What is needed.
Would you please set down, word for word, the lines from the one with "1008x756 pixels." through the final line of the data below, omitting any pictures?

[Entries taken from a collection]
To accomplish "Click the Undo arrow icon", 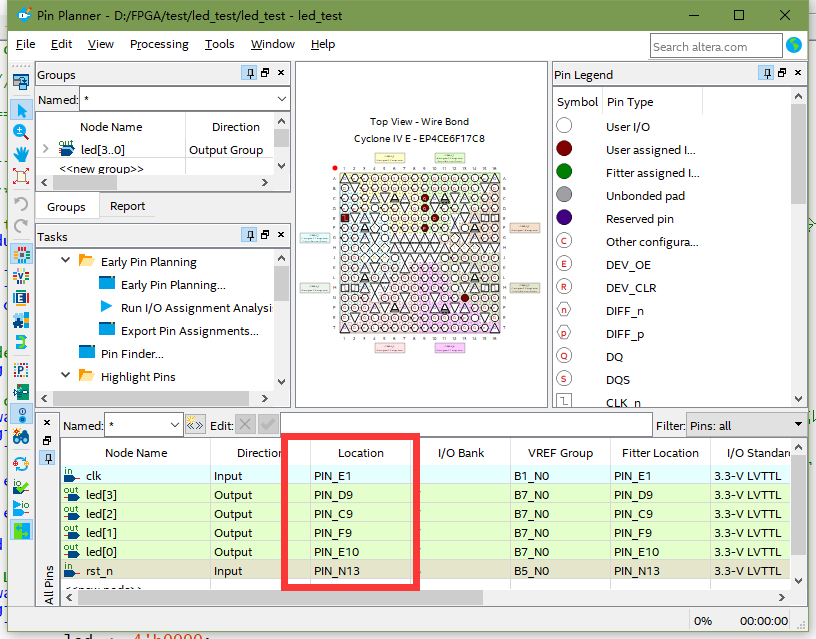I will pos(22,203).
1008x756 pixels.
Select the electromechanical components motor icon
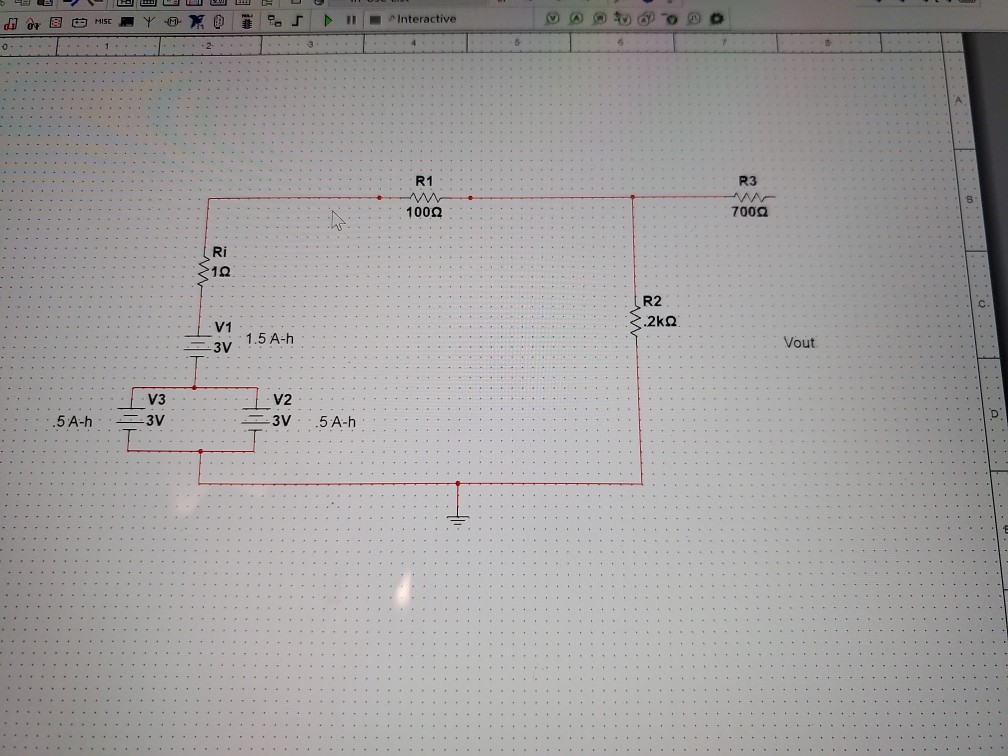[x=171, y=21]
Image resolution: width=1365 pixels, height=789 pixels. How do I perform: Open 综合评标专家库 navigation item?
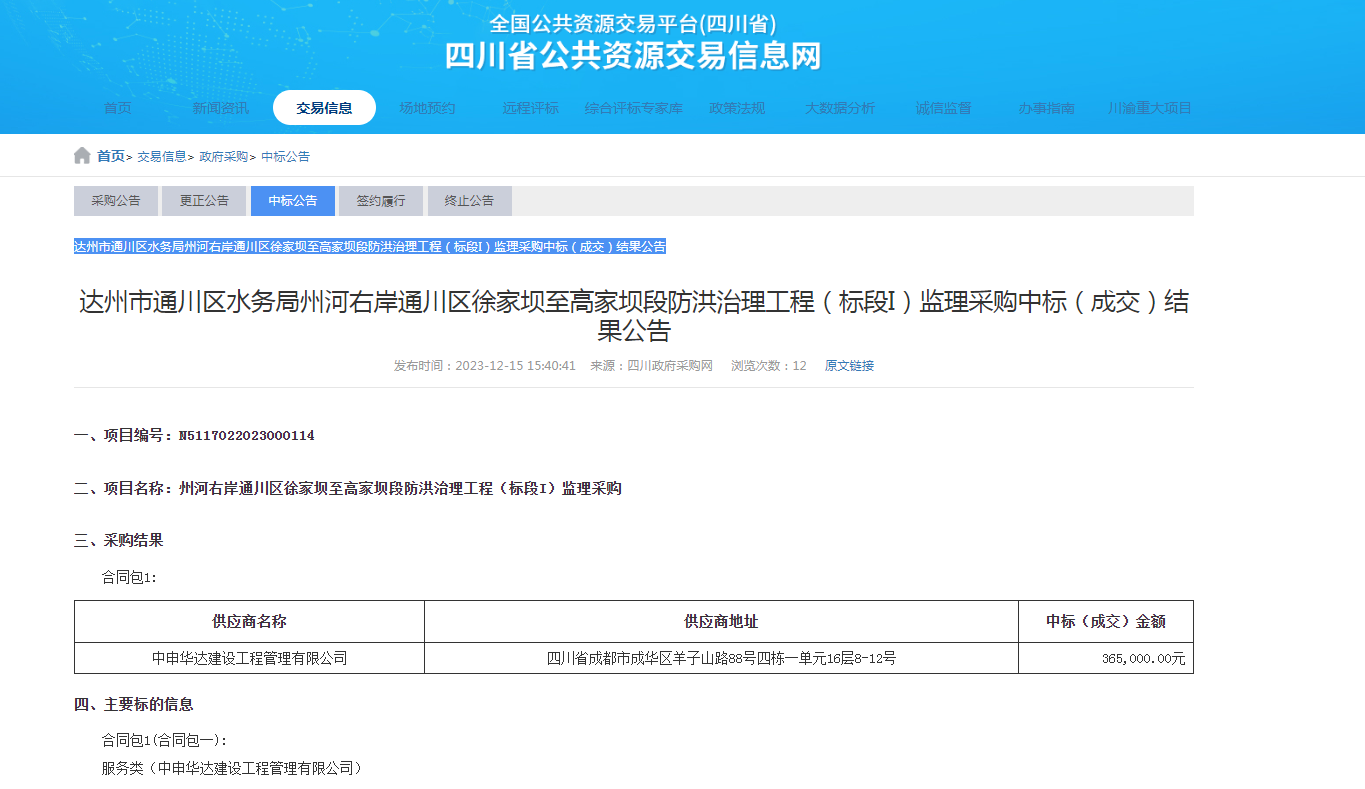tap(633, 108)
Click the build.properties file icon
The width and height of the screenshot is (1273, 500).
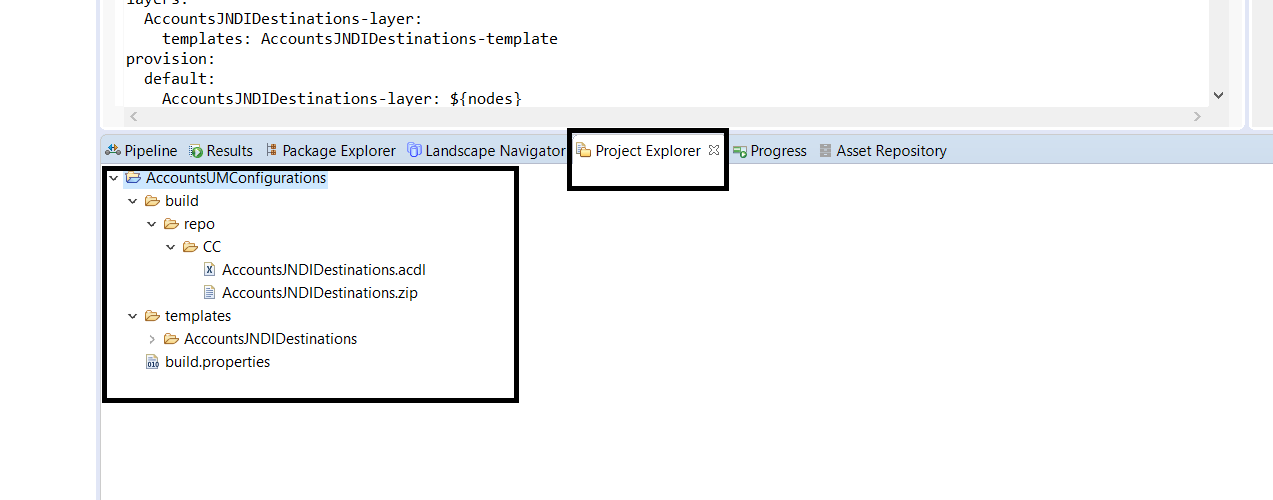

Task solution.
1008x756 pixels.
Select the electromechanical components motor icon
[x=171, y=21]
Image resolution: width=1365 pixels, height=789 pixels. How do I perform: Open 综合评标专家库 navigation item?
tap(633, 108)
Click the build.properties file icon
The width and height of the screenshot is (1273, 500).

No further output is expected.